> [EXCERPTED PASSAGE]

········

3
votes

i am trying to get the max value Alphabet from a panda dataframe as whole. I am not interested in what row or column it came from. I am just interested in a single max value within the dataframe.

This is what it looks like:

id conditionName
1     C
2     b
3     A
4     A
5     A

expected result is:

|id|conditionName|
+--+-------------+
| 3|   A         |
| 4|   A         |
| 5|   A         |
+----------------+

because 'A' is the first letter of the alphabet

df= df.withColumn("conditionName", col("conditionName").cast("String"))
    .groupBy("id,conditionName").max("conditionName");
df.show(false);

Exception: "conditionName" is not a numeric column. Aggregation function can only be applied on a numeric column.;

I need the max from an entire dataframe Alphabet character. What should I use, so that the desired results?

Thank advance !

········

> [EXERCISE INSTRUCTIONS]
A: Summarize the forum question about finding the top letter in a dataframe in two sentences.
B: Write the next part of the forum thread about finding the top letter in a dataframe, picking up after its final line.

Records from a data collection
········

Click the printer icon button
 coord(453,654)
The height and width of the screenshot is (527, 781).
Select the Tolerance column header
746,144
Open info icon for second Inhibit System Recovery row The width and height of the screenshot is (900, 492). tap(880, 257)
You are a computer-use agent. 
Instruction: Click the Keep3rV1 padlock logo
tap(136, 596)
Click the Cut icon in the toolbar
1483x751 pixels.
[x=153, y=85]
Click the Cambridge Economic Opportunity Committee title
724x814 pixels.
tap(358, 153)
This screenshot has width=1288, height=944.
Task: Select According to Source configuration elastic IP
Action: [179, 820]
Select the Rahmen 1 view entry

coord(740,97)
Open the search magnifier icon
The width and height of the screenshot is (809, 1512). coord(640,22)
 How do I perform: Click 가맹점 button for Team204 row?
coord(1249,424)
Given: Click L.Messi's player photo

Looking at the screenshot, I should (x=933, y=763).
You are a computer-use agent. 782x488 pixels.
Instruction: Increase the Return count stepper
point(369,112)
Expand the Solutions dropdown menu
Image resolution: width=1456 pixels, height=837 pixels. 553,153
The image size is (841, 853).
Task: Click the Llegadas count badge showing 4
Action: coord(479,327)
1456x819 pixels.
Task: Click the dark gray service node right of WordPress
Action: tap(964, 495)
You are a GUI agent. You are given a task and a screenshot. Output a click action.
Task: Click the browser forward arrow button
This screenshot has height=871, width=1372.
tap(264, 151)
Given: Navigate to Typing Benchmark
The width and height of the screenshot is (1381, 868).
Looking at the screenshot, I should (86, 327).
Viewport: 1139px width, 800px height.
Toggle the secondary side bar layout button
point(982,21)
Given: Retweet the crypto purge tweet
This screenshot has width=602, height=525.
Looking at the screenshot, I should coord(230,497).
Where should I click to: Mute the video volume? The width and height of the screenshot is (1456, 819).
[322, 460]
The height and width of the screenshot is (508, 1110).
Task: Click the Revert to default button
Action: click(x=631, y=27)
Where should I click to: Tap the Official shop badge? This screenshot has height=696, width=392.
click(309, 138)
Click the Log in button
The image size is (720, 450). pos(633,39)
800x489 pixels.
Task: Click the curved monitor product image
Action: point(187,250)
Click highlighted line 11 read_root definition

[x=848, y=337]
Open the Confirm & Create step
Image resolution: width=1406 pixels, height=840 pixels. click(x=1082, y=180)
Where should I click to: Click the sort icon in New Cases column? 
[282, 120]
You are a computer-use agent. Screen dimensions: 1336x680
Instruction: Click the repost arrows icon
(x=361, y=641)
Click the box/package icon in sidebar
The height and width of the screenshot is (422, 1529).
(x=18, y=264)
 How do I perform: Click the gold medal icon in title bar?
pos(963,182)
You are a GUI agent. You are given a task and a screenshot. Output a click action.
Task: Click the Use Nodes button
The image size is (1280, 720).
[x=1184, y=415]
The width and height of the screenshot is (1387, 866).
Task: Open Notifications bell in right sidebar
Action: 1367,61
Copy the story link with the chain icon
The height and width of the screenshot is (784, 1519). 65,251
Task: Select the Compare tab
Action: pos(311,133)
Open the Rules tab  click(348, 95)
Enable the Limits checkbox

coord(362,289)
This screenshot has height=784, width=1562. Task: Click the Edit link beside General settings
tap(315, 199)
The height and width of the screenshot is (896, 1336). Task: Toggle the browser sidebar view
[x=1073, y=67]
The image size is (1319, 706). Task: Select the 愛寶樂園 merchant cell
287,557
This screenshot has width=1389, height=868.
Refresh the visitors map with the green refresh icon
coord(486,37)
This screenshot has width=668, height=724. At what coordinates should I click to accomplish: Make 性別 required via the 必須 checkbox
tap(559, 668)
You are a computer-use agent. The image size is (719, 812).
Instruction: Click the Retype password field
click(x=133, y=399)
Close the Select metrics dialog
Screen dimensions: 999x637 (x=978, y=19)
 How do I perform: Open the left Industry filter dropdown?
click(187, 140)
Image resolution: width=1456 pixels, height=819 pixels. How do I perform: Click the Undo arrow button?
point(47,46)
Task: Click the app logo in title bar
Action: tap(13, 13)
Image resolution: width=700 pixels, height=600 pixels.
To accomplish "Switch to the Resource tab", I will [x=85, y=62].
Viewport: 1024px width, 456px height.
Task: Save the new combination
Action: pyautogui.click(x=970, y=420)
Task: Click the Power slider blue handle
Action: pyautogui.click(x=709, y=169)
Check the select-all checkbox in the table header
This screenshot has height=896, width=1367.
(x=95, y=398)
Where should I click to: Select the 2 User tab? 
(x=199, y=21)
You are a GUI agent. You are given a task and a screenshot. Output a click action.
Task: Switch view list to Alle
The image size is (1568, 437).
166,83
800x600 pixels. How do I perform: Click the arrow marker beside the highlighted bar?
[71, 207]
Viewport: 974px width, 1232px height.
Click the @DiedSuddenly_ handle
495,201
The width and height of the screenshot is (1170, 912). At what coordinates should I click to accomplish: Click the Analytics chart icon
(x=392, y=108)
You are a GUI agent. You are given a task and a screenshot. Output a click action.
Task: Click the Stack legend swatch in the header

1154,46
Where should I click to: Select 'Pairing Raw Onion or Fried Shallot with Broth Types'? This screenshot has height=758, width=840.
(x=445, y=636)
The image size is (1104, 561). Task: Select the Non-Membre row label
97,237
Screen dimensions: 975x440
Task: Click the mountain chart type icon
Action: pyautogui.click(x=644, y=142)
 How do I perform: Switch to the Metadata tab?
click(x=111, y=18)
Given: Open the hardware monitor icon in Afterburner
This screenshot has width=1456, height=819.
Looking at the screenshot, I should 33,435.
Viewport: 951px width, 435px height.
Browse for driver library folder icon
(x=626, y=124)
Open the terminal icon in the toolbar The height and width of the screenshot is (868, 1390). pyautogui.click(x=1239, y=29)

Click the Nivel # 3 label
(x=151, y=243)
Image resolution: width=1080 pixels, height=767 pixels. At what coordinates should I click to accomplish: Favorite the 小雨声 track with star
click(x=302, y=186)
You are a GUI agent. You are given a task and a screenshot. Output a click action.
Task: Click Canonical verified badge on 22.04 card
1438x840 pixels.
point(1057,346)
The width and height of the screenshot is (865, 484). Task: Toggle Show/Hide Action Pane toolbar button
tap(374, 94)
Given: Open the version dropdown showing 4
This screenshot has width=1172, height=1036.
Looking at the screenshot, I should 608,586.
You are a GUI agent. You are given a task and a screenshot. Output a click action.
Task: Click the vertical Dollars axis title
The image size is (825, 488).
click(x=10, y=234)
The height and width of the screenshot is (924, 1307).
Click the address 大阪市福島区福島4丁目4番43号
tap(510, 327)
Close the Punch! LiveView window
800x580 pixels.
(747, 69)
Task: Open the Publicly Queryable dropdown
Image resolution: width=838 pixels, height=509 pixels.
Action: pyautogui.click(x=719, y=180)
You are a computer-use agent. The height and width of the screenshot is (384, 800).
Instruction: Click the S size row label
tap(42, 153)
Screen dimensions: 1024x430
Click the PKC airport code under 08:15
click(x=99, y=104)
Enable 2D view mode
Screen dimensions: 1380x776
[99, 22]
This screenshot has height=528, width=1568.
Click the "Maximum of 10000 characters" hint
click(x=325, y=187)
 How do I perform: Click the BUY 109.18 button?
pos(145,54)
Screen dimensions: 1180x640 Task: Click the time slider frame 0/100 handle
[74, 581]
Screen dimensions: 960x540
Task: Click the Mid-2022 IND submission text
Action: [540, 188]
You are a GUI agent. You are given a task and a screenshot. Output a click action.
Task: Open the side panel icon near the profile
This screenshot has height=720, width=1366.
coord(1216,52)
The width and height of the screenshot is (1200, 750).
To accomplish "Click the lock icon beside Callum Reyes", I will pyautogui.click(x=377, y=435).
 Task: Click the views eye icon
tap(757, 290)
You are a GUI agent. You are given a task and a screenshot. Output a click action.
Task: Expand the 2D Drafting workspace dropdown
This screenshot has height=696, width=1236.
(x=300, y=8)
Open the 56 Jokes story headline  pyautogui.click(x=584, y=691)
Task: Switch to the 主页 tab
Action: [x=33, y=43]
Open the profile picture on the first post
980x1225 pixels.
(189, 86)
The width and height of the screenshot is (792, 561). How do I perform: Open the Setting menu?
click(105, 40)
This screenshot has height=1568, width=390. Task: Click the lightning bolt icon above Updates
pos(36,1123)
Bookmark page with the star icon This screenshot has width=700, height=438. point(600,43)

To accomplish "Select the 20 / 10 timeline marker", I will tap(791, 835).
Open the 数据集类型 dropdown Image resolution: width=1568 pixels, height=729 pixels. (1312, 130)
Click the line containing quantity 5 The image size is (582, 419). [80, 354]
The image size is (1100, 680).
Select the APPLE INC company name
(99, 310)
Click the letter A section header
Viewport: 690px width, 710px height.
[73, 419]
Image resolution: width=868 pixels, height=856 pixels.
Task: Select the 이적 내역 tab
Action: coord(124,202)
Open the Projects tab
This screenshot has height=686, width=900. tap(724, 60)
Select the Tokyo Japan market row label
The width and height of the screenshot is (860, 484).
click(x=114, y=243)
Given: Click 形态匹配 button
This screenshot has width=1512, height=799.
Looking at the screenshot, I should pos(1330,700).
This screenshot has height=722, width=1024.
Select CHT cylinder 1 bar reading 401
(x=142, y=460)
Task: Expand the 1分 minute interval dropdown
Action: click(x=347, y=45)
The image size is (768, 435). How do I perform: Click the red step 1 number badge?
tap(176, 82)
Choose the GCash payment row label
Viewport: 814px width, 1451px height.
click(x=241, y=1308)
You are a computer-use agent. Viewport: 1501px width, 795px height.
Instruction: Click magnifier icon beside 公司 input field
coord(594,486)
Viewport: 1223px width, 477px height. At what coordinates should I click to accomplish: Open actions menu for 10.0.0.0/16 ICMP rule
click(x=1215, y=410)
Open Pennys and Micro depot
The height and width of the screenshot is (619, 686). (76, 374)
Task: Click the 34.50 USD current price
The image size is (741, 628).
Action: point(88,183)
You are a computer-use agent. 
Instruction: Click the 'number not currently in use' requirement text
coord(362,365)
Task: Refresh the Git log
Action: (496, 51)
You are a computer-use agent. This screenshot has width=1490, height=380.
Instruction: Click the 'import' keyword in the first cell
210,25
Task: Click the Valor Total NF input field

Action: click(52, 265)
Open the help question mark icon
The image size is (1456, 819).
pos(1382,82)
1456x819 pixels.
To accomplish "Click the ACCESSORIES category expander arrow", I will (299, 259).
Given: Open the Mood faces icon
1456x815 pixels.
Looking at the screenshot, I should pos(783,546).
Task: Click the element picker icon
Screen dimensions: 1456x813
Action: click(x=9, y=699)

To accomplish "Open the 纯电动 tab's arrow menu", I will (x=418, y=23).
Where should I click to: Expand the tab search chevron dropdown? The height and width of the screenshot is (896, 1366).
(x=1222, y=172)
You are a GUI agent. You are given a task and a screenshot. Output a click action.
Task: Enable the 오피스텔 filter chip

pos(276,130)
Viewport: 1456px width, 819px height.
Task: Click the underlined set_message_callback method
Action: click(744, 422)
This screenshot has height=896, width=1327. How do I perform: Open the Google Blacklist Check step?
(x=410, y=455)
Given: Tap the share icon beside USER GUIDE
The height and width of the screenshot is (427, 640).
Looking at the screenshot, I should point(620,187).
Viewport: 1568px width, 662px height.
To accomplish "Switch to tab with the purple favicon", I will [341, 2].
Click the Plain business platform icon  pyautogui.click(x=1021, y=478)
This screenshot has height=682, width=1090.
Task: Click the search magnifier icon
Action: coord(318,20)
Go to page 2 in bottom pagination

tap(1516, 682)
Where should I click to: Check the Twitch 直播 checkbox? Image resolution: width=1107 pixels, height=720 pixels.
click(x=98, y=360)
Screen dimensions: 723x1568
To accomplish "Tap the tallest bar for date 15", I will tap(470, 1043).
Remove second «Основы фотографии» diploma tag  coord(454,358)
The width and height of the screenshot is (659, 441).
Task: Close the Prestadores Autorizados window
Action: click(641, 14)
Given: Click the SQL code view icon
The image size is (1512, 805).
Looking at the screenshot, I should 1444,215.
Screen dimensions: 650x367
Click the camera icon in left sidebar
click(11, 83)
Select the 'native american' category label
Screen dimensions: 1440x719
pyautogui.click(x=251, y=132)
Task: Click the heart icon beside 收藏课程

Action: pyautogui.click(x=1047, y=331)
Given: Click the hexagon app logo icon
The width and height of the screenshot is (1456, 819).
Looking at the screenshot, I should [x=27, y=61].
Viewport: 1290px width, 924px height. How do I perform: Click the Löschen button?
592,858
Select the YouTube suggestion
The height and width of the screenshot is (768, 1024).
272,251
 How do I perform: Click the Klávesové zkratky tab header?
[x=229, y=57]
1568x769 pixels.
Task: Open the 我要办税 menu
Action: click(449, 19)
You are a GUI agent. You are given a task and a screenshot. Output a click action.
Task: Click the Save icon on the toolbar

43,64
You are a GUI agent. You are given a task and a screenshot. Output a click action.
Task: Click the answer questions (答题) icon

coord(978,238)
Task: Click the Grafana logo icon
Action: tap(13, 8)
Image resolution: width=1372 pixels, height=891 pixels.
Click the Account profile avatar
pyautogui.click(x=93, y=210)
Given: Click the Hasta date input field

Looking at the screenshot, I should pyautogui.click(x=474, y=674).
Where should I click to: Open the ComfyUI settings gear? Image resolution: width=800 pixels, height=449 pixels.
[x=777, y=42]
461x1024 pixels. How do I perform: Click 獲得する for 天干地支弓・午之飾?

········

> [OUTPUTS]
A: The poster wants a single maximum alphabet value from an entire dataframe, regardless of row or column, and expects the rows whose conditionName is 'A' (ids 3, 4 and 5) because 'A' is the first letter of the alphabet. Their attempt casts conditionName to a string, groups the data and calls max on that column, but it raises an exception stating that conditionName is not a numeric column and that aggregation functions can only be applied to numeric columns.

B:
1
what is expected output? and what is your definition of "max value from Alphabet" - mtoto
I'm sorry, I will edit its, Thank for your remind ! - ten hova
still unclear why, is it because "A" is the first letter of the alphabet or because it has highest count? - mtoto
because "A" is the first letter of the alphabet :) - ten hova

1 Answers

1
votes

You can sort your DataFrame by your string column, grab the first value and use it to filter your original data:

from pyspark.sql.functions import lower, desc, first

# we need lower() because ordering strings is case sensitive
first_letter = df.orderBy((lower(df["condition"]))) \
                 .groupBy() \
                 .agg(first("condition").alias("condition")) \
                 .collect()[0][0]

df.filter(df["condition"] == first_letter).show()
#+---+---------+
#| id|condition|
#+---+---------+
#|  3|        A|
#|  4|        A|
#|  5|        A|
#+---+---------+

Or more elegantly using Spark SQL:

df.registerTempTable("table")
sqlContext.sql("SELECT * 
                FROM table 
                WHERE lower(condition) = (SELECT min(lower(condition)) 
                                          FROM table)
               ")